Mongo as API aggregator

Hi
I’m an experienced software dev and have worked with every major RDBMS, always been interested in Mongo but never really felt like I had something that fit with Mongo. However, I think I do now, so I wanted to double check. Regardless of the answer I’m enrolled and doing the Mongo courses and really enjoying them and will continue to do so.

So my next task that I am seriously considering using Mongo for, is building a reporting system. I’ve built a few before and really enjoy them. But this one is a little different. We don’t directly own any of the data. I’m basically going to have to aggregate/combine results from Jira and TestRail. Because of the scale this data, I can’t just make new requests and then aggregate/combine responses results sets in the 1000s. The performance will be poor. So I’m looking at persisting the data in Mongo.

Reasons being:

a) The responses from both APIs can be custom, or somewhat flexible
b) They’re JSON to start with and being potentially custom, mapping them into DB tables would be tedious and probably error prone due to the various types that can be returned.
c) The potential scale, so I’ll elaborate. In Jira, we’ll have many projects, a project is a system in our case. So those will have 100s/1000s of stories, then subsequently in TestRail, each story will have multiple test cases, and each test will have a test result for each test run. These are all automated, so may run nightly, so quickly a test will have dozens of results so quickly you have a load of data.

So although I’m not through the data modelling course, I am thinking that there is a lot of scale potential, especially when you start trying to do work around trends over time. There’s what appear to me currently going to be lots of 1:N relations.
Projects 1:N Stories
Stories 1:N Test Cases
Test Cases 1:N Test Results

So I’m at this early stage thinking of collections for each major item (Stories, Test Cases, Test Results). I just wondered what peoples thoughts were on this approach and whether Mongo is a suitable choice here? As mentioned either way, I’m going to continue with learning Mongo as it’s cool. I certainly see that this could be modeled in an RDBMS, but the flexibility and lack of control I have on what custom things people put into TR and Jira make modelling that in something like Postgres a bit harder. PG was my original idea and just use json columns to store the responses, but I’m not convinced reporting through the json columns would be that easy/performant.

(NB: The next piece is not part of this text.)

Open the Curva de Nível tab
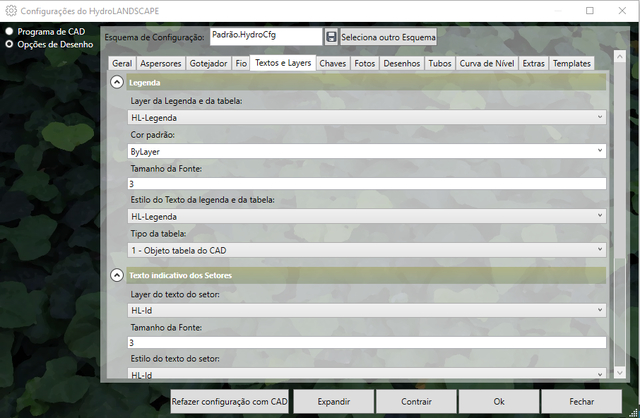The height and width of the screenshot is (418, 640). [x=487, y=63]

Anyway, I’d be interested to hear some thought :slightly_smiling_face:

The main entities are Projects, Stories, Test Cases and Test Results and each with one-to-many relationship with the following entity. I am assuming you already have some idea about how the data is collected into the MongoDB database.

There are couple of questions that come to mind, to start with. How much data? And, how this data is going to be used (what are the main queries or reports)?

These are some relevant references:

2 Likes

Thanks for the links, I’ve just read the 6 rules. In terms of data we’ll have dozens of systems, with 1000s of stories, each with 1-15 associated tests, the test results for these test cases will be automated, so probably run weekly. So a 50 test results per test case in a given year.

Query wise, the report is basically the state of testing for applications, I am considering making an aggregated document with the number of requirements, number of tests, requirement coverage, test coverage etc.